I am very hard on myself. I had already felt bad about how I hadn’t been able to come, and she had to have known that, but she didn’t care. She just continued to pile on the guilt. She wasn’t able to get in touch with any of the other people she had invited, so she took it all out on me.

I sat at the computer crying my eyes out because of the things she was writing. I couldn’t take it anymore. I made an excuse to get off and signed off the computer. I walked into the living room. I sat down on the couch. I didn’t turn on the television. I didn’t put on the radio. I just sat there and cried and cried and cried. She had succeeded in making me feel terrible about myself. I felt like the worst person in the world. I felt like I was the worst friend ever.

The phone rang about an hour later. It was her. She told me that she couldn’t stand being mad at me. I didn’t understand that. How could someone treat me so terribly and then just bush it off like it was no big deal? I still felt bad though, and I wanted to help her fix her room, but when I tried to offer she just got mad again and told e not to bring it up anymore.

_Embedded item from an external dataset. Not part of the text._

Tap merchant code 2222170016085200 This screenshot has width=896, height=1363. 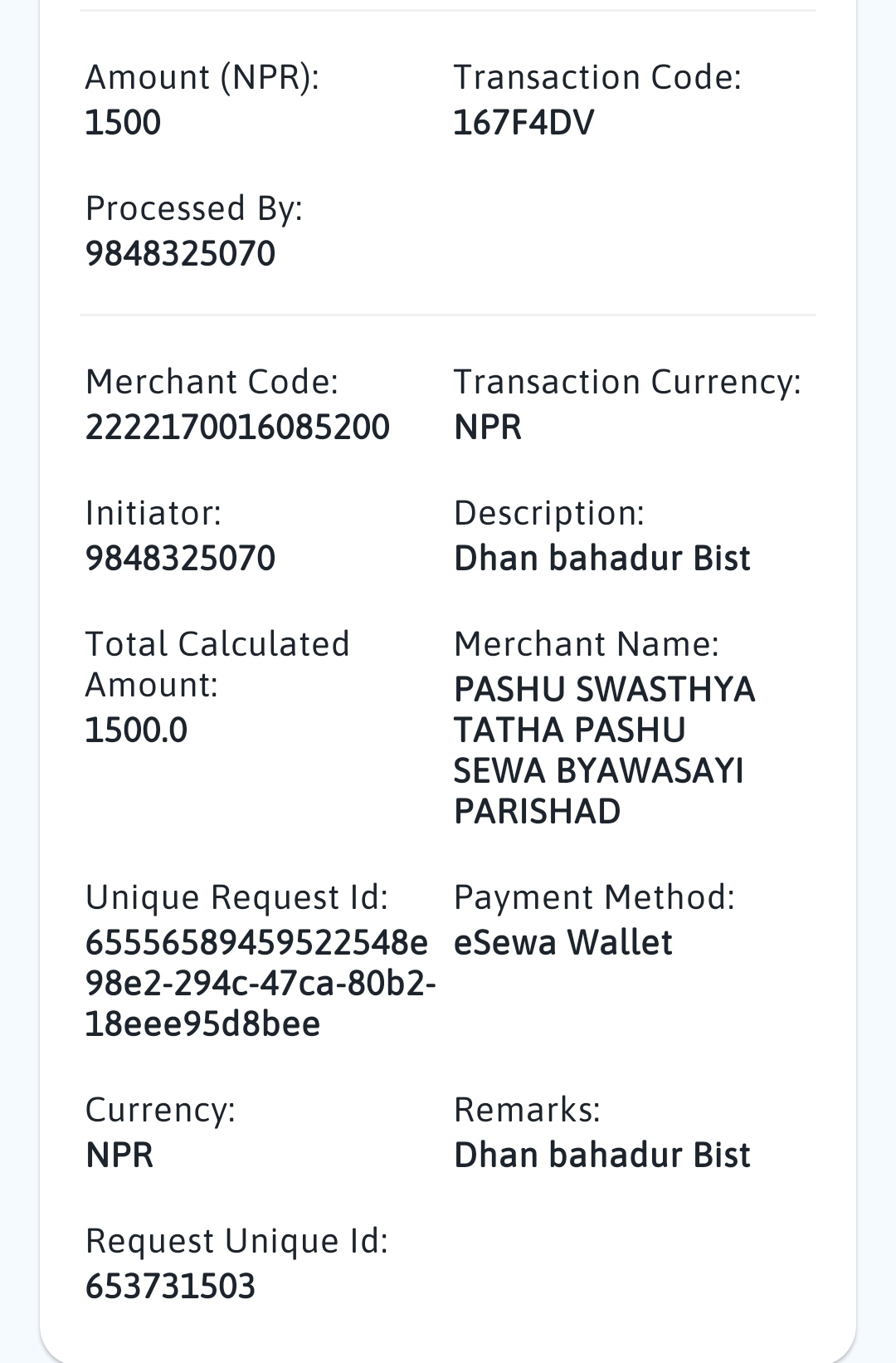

Then there was one incident that ended it all. There was no big fight and I bet you she doesn’t even know that it bothered me, but it did.

Birthday time came around…. My birthday is about 2 weeks before Kristen’s. We always used to joke about how my birthday is on the same day as her mom’s birthday. Yet somehow she totally forgot about my birthday. It didn’t bother me that she didn’t get me something, because I don’t care about that. It’s just that she did not even say ‘Happy Birthday’. She just walked over and said, ‘Oh my gosh! I totally forgot it was your birthday!’

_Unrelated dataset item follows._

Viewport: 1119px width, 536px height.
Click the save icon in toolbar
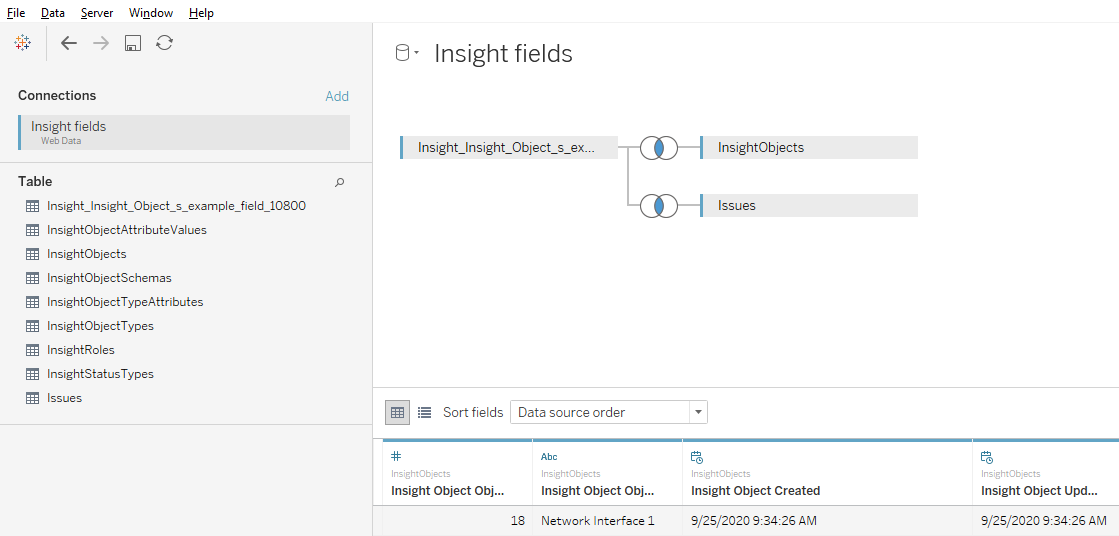pyautogui.click(x=132, y=43)
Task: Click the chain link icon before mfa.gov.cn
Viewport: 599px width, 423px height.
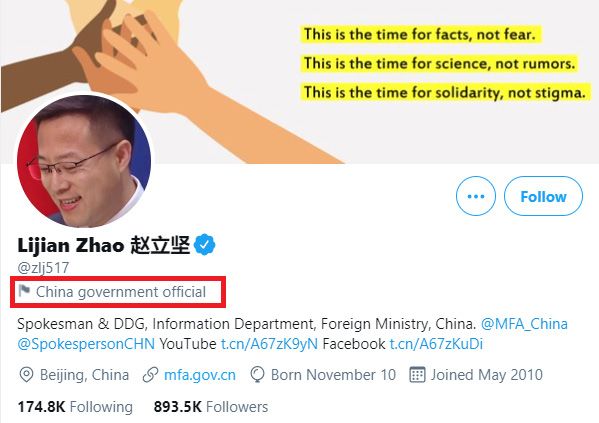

Then 2 weeks later her birthday came. I still brought her some cupcakes, a bag of candy and a balloon, but she didn’t even say thank you. She didn’t even care. She just nodded and then walked over to another girl, showing off a gift she had gotten. I couldn’t believe it. I was heartbroken. I had taken the time to go out and by her favorite candy, a balloon like she had said she wanted and cupcakes and she didn’t even give me the slightest notion that she appreciated it.

She doesn’t say anything to me when she sees me in the hallways anymore. Nothing will ever be the same between us again. I guess I just have to accept the fact that my friendship with her is really over. I still think about it sometimes and start to cry, but not as much because I know that she doesn’t want my friendship anymore, and I’m not going to stand by her side anymore and hope that she will realize I’m there. I’ll still be close by if she ever needs me, but I’m not going to follow her every step anymore.